* **YOUR INSTRUCTIONS**
From the entries that follow, list every line in which the string "badge" appears.

* **EXERCISE INPUT**
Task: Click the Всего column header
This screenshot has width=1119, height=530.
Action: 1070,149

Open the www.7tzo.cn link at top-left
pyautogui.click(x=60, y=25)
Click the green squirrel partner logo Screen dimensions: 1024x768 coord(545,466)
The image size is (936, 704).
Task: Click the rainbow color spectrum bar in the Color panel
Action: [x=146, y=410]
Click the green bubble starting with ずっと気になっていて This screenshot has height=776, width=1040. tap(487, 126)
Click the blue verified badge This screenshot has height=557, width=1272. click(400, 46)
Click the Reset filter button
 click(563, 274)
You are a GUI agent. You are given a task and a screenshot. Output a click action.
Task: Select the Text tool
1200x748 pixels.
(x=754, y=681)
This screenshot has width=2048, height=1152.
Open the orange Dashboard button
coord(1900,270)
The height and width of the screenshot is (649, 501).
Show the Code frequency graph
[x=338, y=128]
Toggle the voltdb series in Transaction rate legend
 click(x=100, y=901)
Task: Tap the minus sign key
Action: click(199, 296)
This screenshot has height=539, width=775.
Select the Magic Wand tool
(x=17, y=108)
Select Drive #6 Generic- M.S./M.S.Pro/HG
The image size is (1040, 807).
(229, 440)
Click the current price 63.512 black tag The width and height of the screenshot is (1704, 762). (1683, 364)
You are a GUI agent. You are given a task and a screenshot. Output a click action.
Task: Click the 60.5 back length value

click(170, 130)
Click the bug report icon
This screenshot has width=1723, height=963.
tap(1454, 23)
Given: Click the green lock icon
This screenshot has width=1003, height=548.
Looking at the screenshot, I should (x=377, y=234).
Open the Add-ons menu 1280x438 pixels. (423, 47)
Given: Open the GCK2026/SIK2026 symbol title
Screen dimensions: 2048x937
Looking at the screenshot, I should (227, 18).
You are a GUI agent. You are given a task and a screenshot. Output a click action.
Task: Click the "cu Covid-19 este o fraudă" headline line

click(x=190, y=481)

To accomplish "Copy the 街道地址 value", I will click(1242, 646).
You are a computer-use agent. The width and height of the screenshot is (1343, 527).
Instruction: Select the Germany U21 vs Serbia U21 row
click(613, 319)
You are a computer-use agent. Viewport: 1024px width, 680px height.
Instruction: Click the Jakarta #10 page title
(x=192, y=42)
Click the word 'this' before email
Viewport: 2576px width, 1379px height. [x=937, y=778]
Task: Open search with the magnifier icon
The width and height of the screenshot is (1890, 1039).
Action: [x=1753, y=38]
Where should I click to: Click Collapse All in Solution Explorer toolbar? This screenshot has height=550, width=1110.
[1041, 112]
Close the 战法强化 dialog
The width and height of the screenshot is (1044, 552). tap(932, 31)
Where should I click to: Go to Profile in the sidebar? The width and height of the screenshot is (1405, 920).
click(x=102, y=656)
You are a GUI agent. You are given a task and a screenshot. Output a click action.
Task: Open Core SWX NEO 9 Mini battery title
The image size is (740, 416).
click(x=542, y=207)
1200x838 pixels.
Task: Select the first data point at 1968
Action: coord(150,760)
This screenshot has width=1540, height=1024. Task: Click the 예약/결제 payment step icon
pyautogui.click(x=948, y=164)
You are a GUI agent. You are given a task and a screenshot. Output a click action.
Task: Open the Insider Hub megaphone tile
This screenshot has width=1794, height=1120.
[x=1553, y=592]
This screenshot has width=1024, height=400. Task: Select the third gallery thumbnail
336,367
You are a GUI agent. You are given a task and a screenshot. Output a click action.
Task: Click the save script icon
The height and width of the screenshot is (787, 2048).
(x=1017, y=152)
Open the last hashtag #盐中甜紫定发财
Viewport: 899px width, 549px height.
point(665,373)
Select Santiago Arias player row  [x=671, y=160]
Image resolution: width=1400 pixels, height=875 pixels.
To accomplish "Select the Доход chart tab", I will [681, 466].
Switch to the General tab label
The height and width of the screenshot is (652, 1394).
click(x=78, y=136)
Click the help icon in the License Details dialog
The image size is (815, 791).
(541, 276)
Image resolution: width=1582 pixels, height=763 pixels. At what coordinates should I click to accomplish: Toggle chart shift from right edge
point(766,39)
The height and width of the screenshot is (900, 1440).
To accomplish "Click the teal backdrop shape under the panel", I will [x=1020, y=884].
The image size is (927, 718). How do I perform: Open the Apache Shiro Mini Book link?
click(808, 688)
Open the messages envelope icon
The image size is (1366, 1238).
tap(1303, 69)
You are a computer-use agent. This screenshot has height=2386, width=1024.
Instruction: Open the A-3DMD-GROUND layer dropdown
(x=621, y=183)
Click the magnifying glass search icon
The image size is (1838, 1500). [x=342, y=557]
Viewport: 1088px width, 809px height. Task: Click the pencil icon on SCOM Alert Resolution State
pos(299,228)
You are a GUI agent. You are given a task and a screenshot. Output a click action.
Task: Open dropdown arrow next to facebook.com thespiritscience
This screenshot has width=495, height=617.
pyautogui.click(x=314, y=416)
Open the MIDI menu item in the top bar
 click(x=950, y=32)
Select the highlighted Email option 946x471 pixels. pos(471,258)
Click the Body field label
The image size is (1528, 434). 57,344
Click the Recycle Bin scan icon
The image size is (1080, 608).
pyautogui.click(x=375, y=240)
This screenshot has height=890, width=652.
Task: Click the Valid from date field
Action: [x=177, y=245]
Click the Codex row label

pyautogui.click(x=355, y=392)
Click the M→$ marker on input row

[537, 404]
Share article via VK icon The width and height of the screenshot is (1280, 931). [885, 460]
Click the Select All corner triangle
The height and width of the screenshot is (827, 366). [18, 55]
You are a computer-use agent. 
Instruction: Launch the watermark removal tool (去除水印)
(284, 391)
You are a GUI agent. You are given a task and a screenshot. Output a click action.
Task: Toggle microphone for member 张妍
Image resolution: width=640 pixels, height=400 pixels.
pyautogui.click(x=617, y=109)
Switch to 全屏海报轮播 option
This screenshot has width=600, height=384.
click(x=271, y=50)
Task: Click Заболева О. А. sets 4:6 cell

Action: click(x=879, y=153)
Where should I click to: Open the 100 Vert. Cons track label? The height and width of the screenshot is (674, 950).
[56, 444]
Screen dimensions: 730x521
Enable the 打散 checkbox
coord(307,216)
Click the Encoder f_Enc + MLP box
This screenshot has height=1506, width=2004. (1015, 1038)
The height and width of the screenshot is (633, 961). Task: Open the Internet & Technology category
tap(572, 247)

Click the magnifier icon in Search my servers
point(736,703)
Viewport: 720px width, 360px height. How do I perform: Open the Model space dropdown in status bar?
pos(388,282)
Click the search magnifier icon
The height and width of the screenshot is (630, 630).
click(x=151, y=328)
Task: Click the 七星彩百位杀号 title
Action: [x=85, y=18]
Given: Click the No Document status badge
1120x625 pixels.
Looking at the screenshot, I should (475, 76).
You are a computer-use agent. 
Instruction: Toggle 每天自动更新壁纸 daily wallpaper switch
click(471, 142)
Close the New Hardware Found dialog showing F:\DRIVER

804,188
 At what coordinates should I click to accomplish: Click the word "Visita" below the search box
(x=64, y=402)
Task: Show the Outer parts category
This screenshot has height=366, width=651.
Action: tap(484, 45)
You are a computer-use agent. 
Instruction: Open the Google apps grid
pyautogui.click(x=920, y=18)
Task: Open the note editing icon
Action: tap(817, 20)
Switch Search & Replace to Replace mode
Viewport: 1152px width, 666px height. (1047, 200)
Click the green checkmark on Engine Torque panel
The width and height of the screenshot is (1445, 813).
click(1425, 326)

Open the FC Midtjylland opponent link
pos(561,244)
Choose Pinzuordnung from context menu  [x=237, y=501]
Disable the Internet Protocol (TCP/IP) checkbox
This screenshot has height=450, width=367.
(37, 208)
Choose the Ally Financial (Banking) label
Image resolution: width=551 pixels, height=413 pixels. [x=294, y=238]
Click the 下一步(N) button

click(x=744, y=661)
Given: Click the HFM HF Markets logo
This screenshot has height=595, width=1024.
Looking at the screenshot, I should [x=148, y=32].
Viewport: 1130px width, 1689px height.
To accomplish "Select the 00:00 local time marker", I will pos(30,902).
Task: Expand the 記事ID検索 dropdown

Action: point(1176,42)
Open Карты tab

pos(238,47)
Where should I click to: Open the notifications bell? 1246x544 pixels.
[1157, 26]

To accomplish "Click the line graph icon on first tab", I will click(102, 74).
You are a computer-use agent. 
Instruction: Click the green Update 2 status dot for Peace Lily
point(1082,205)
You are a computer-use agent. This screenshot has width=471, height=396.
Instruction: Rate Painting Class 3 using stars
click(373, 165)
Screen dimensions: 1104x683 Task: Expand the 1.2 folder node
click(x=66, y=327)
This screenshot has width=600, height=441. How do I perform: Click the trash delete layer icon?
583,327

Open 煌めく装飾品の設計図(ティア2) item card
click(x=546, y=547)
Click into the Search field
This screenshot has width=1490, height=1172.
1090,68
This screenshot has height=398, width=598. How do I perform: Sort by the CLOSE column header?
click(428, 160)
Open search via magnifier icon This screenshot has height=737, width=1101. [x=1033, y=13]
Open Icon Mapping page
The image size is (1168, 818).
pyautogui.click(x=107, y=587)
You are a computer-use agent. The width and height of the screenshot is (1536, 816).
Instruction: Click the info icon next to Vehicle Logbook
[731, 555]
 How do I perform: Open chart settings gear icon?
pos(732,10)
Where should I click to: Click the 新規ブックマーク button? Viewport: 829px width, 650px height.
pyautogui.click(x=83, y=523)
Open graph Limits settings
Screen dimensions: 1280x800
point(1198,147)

* **SOLUTION TO THIS EXERCISE**
Click the blue verified badge This screenshot has height=557, width=1272. click(400, 46)
Given: Click the No Document status badge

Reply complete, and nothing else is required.